My central tasks were to engineer a complete, cost-efficient, and highly accurate end-to-end data generation pipeline. This involved:

  • Model Performance: Enhancing the core AI model accuracy by at least 13% to surpass the client’s critical usability threshold.
  • Scalability & Speed: Dramatically reducing the processing time for petabyte-scale satellite data from days to hours to ensure on-time project delivery.
  • Cost Savings: Developing and productionalizing multiple in-house data products to save the client up to $59 per square kilometer compared to commercial alternatives.
  • Production Readiness: Establishing robust MLOps, including deployment, data quality, and API automation.

Action

I led several critical technical efforts spanning model development, large-scale deployment, and MLOps implementation:

A. Model Enhancement and Novel Architecture

  • Accuracy Breakthrough: I performed intensive error analysis on the initial model predictions and developed a novel graph-based solution (implemented a graph-based model feature for building use classification model) that captured spatial relationships between features.

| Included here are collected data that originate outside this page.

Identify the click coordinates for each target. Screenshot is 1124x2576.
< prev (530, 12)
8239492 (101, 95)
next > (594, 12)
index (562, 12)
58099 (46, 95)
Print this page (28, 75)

This effort enhanced the accuracy by 13%, surpassing the critical usability threshold required by the international telecommunications client.
  • Hybrid Prototyping: Prototyped a building classification model that involved modifying PyTorch layers to successfully enable the fusion of image and tabular features into a single, comprehensive model.

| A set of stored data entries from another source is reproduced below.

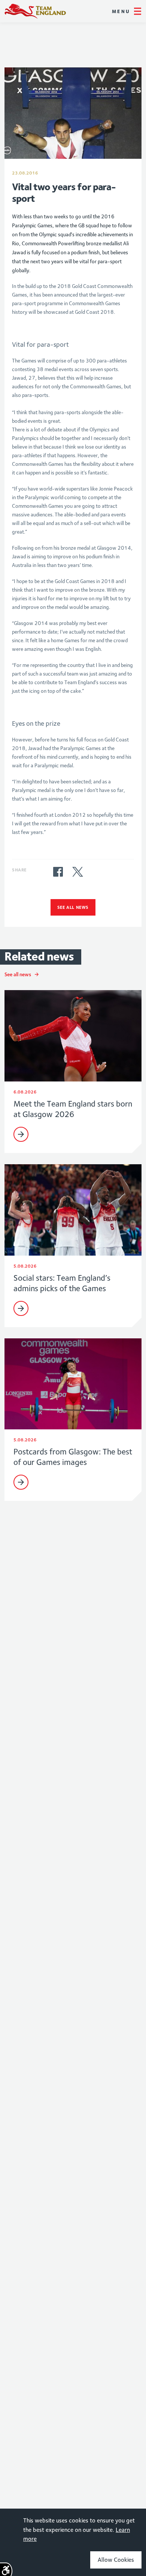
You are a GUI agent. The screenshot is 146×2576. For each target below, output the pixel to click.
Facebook (58, 872)
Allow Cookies (116, 2559)
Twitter (77, 872)
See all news (73, 907)
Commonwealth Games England (35, 11)
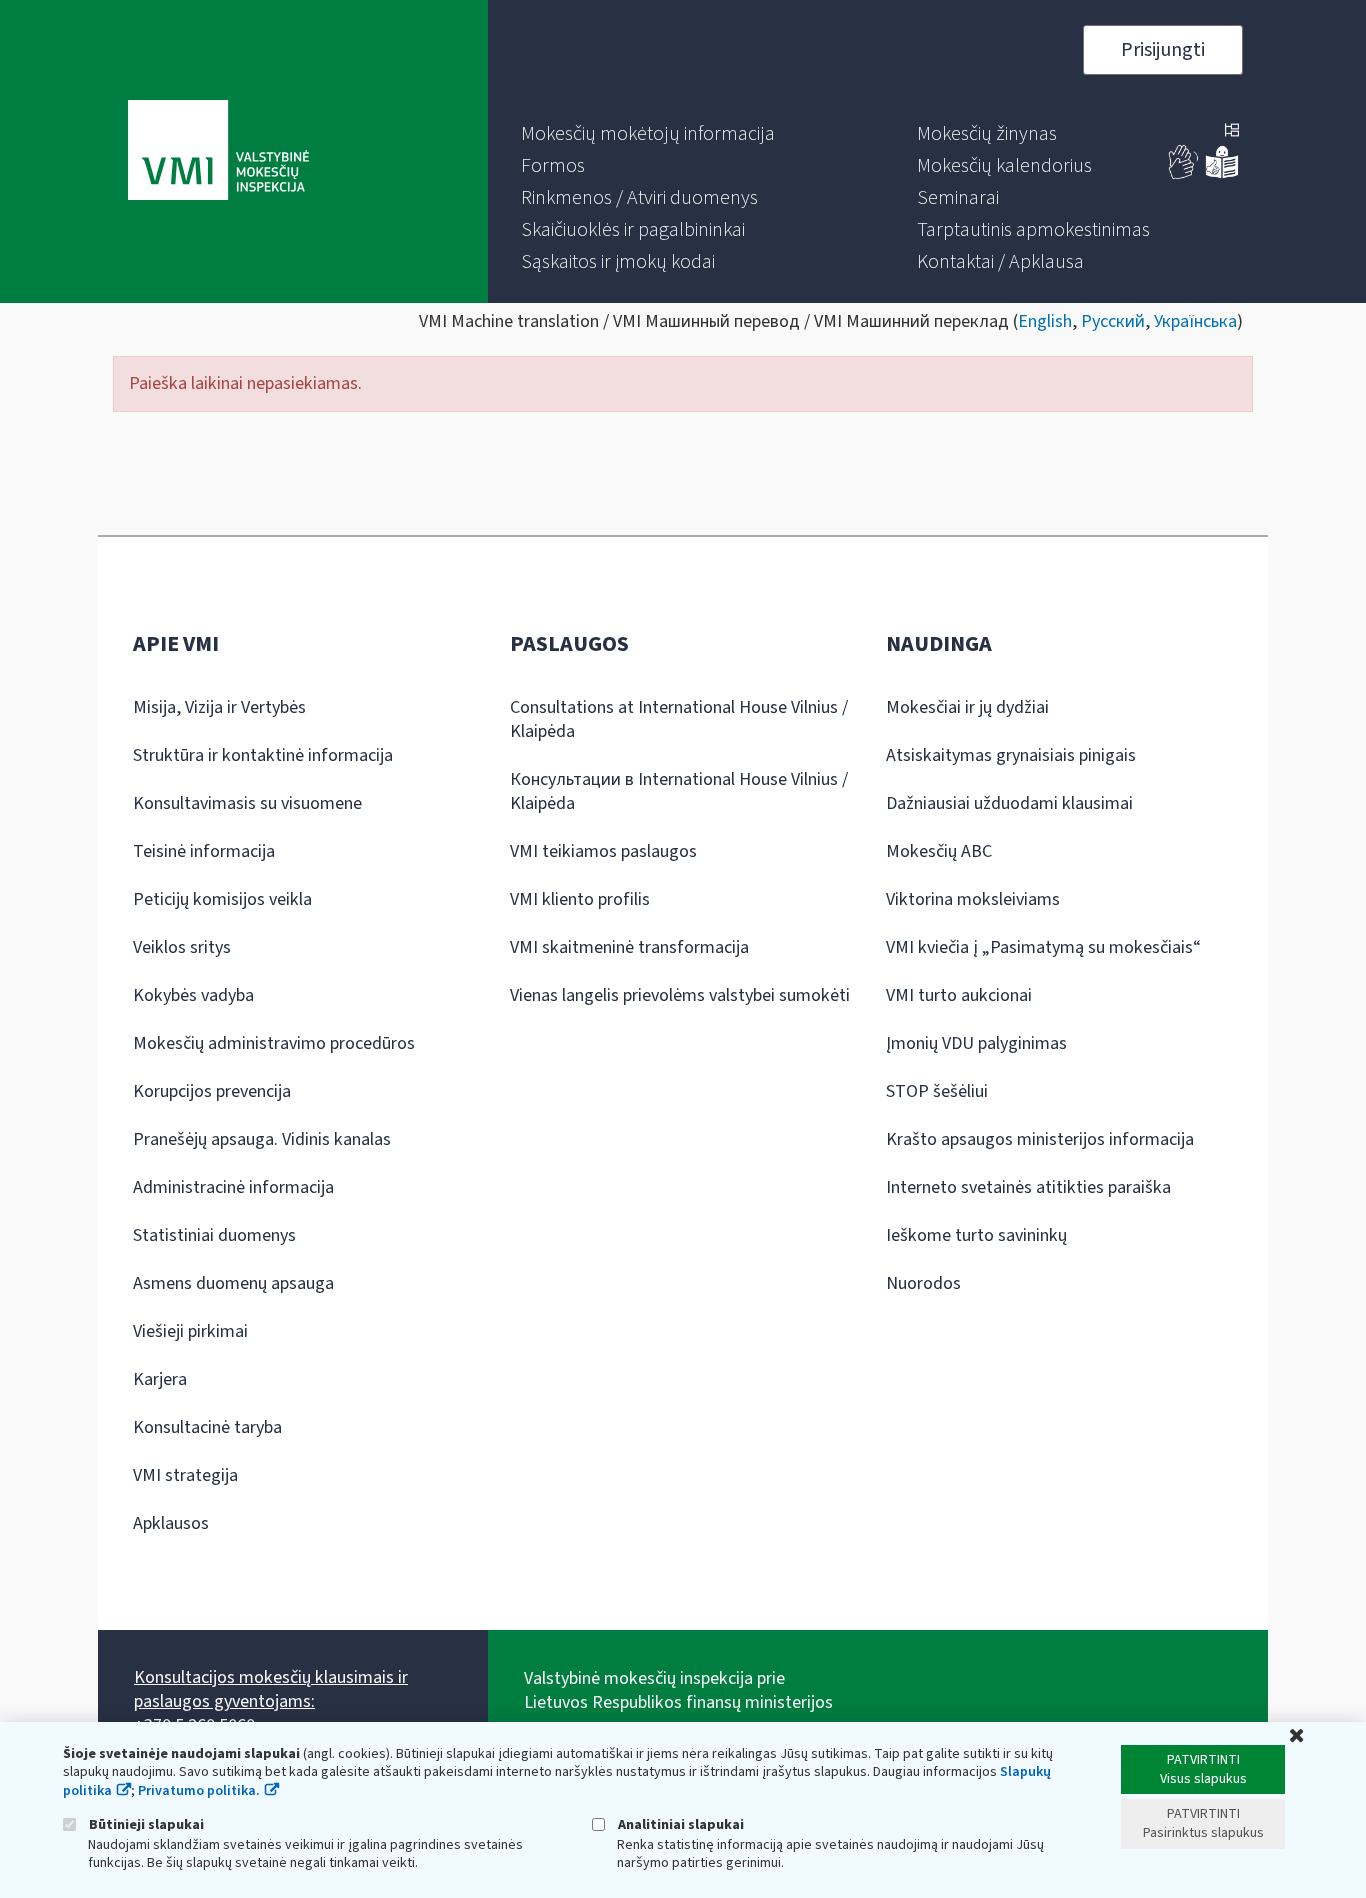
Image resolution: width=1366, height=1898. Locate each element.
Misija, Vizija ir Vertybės (219, 707)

B. Massively Distributed Deployment

  • Accelerated Rollout: To process over 50 GB worth of satellite images quickly, I engineered a highly distributed computing solution. By distributing the compute load on 40 VMs via GCP DataFlow, I rolled out the ML model in 2 hours, compared to the usual 2 days required on a single machine, ensuring on-time project delivery.
  • Optimization: Further reduced the model rollout runtime by 2 minutes by optimizing a graph calculation with a cached hashmap approach.

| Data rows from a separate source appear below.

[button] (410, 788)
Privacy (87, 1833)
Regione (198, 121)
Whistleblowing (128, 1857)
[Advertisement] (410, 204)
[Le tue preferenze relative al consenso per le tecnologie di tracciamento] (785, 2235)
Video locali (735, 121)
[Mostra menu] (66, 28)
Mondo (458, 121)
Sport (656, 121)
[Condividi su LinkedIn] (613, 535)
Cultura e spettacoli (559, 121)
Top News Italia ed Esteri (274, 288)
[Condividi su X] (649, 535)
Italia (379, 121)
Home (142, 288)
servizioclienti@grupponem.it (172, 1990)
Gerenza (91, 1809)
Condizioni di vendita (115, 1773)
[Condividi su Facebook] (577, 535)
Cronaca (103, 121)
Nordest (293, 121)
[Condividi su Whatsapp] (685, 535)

C. Productionalization and Cost-Saving Products

  • Data Product Development: Developed and productionalized two key object detection data products: an object detection model (saving USD15/sq km) and a building height prediction model (saving USD59/sq km) for the client’s rollout.
  • MLOps and API Automation: Automated static analysis, profiling, and test coverage for ML APIs to ensure continuous quality and reliability in the production environment.
  • Data Quality Pipeline: Productionalized an SQL pipeline with automated data quality checks using DataForm to maintain data integrity throughout the pipeline.
  • Client Management: Achieved acceptance criteria for the enterprise ML CV project by successfully negotiating an image-based error-correction web-app feature with the client, ensuring they had the final necessary control over model outputs.

Result

The successful execution of the project delivered immediate and substantial value to the client:

  • Cost-Efficient Data Generation: Successfully built, trained, and deployed ML models rolled out to 50+ GB worth of satellite images to generate previously unknowable and infeasible data, saving the regional telco client $15/sq km vs commercial API for the core data product.
  • Critical Usability Achieved: The model’s accuracy was enhanced by 13% through error analysis and a novel graph-based solution, successfully surpassing the critical usability threshold for the international telecommunications client.
  • Accelerated Delivery: The successful distribution of compute via GCP DataFlow allowed the model rollout to be completed in 2 hours (vs 2 days), ensuring on-time project delivery.
  • Strengthened Partnership: I taught fundamental ML/DL to external clients, contributing to a good relationship for return engagement and reinforcing their trust in our expertise.